Interface element records:
-------------------------

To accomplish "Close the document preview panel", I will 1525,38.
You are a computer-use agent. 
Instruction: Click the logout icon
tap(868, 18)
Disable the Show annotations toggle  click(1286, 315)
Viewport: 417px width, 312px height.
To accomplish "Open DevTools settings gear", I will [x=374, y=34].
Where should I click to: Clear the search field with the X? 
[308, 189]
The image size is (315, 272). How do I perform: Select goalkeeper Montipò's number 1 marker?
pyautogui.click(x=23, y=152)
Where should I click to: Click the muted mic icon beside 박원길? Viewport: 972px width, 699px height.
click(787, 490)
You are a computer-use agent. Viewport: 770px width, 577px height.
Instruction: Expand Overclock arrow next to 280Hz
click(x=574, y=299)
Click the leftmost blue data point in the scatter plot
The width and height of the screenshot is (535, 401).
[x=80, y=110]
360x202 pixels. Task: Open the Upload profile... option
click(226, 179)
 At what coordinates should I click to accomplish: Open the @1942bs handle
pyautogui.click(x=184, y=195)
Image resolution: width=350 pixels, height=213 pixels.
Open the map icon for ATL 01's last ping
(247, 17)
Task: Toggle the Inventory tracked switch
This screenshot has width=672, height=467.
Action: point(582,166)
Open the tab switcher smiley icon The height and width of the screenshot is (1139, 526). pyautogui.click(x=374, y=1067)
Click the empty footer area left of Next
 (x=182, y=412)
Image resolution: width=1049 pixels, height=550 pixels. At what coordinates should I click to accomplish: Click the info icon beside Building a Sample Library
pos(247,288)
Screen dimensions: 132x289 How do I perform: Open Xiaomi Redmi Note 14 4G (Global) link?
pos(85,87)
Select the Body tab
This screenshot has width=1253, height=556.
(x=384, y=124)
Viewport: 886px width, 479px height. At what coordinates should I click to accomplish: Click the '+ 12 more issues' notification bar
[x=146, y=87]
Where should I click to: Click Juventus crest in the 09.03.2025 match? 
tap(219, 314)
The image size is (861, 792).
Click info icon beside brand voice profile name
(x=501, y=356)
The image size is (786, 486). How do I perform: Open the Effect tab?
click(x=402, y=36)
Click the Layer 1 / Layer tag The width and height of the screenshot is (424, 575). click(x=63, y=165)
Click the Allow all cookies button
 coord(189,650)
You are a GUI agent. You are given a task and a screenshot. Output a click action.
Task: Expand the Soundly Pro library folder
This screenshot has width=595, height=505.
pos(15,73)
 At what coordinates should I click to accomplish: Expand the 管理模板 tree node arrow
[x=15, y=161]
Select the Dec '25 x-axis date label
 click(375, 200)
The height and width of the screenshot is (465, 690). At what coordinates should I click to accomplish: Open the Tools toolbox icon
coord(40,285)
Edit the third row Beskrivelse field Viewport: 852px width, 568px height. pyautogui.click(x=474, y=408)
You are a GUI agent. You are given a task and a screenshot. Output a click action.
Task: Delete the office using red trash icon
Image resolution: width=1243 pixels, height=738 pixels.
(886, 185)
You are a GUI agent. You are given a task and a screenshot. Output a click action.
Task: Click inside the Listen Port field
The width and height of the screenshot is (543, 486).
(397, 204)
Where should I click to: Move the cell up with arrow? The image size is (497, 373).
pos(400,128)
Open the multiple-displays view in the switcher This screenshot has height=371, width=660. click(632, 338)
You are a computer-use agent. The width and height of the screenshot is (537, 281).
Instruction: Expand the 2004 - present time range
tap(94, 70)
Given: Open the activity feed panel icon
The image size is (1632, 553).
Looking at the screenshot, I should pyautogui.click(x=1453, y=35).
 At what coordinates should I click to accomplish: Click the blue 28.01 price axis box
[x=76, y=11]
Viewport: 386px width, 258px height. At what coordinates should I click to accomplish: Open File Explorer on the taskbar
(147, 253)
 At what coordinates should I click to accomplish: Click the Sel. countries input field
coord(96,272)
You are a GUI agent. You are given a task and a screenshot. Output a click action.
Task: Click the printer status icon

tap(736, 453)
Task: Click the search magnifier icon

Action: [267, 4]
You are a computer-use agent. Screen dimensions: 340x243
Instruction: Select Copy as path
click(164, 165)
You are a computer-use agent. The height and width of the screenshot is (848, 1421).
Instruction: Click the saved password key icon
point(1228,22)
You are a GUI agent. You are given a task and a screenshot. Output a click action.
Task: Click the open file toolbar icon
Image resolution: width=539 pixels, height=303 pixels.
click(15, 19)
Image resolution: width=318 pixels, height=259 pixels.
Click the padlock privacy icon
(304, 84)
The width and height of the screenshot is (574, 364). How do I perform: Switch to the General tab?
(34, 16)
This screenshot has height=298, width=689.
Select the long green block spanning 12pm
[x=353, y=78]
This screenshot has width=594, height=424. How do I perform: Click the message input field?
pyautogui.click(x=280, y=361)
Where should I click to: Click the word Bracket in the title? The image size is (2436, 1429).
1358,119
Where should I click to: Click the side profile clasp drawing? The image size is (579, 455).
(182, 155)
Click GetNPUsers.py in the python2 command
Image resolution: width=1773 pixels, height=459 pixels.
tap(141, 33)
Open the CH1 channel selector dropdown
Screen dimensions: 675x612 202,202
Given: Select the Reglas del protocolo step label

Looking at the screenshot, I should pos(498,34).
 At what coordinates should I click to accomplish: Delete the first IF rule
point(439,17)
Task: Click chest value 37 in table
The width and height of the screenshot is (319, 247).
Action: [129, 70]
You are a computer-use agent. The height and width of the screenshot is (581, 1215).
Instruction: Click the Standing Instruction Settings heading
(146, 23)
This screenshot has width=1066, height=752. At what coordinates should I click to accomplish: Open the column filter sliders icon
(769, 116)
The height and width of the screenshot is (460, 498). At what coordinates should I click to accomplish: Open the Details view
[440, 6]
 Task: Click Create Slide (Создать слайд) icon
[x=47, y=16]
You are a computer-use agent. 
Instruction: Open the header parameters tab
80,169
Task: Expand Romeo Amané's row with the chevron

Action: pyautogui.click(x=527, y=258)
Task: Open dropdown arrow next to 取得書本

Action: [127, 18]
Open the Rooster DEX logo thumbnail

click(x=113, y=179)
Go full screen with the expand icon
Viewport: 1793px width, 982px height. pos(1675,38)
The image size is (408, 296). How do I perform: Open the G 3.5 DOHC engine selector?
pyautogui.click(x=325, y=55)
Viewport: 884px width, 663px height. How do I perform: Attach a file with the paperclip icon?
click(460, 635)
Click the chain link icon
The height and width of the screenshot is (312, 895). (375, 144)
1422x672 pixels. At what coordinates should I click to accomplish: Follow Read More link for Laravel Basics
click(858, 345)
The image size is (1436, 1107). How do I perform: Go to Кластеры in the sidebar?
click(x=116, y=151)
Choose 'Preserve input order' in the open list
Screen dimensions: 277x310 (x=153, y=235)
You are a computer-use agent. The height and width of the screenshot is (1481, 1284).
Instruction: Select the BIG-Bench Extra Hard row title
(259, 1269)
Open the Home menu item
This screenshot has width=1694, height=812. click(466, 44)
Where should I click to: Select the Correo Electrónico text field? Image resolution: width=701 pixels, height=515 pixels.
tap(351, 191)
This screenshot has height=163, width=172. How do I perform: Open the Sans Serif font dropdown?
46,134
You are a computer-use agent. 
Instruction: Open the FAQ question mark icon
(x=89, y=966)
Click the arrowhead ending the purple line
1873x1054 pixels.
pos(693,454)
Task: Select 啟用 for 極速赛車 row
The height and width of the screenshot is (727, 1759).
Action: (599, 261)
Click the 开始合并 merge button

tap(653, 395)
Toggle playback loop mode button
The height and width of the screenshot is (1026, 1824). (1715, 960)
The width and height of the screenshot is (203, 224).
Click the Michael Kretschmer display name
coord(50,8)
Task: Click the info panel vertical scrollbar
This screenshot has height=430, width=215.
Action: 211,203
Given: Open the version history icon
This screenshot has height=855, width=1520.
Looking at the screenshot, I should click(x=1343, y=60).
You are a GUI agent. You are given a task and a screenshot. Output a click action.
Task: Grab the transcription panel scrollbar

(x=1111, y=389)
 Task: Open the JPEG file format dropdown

-------------------------

REQUEST:
Render the lines between the one containing "At what coordinates should I click to accomplish: Delete" and the one containing "click(x=113, y=179)", inclusive, as a numbered list, leaving out blank lines.

IN RESPONSE:
1.  At what coordinates should I click to accomplish: Delete the first IF rule
2. point(439,17)
3. Task: Click chest value 37 in table
4. The width and height of the screenshot is (319, 247).
5. Action: [129, 70]
6. You are a computer-use agent. The height and width of the screenshot is (581, 1215).
7. Instruction: Click the Standing Instruction Settings heading
8. (146, 23)
9. This screenshot has width=1066, height=752. At what coordinates should I click to accomplish: Open the column filter sliders icon
10. (769, 116)
11. The height and width of the screenshot is (460, 498). At what coordinates should I click to accomplish: Open the Details view
12. [440, 6]
13.  Task: Click Create Slide (Создать слайд) icon
14. [x=47, y=16]
15. You are a computer-use agent. 
16. Instruction: Open the header parameters tab
17. 80,169
18. Task: Expand Romeo Amané's row with the chevron
19. Action: pyautogui.click(x=527, y=258)
20. Task: Open dropdown arrow next to 取得書本
21. Action: [127, 18]
22. Open the Rooster DEX logo thumbnail
23. click(x=113, y=179)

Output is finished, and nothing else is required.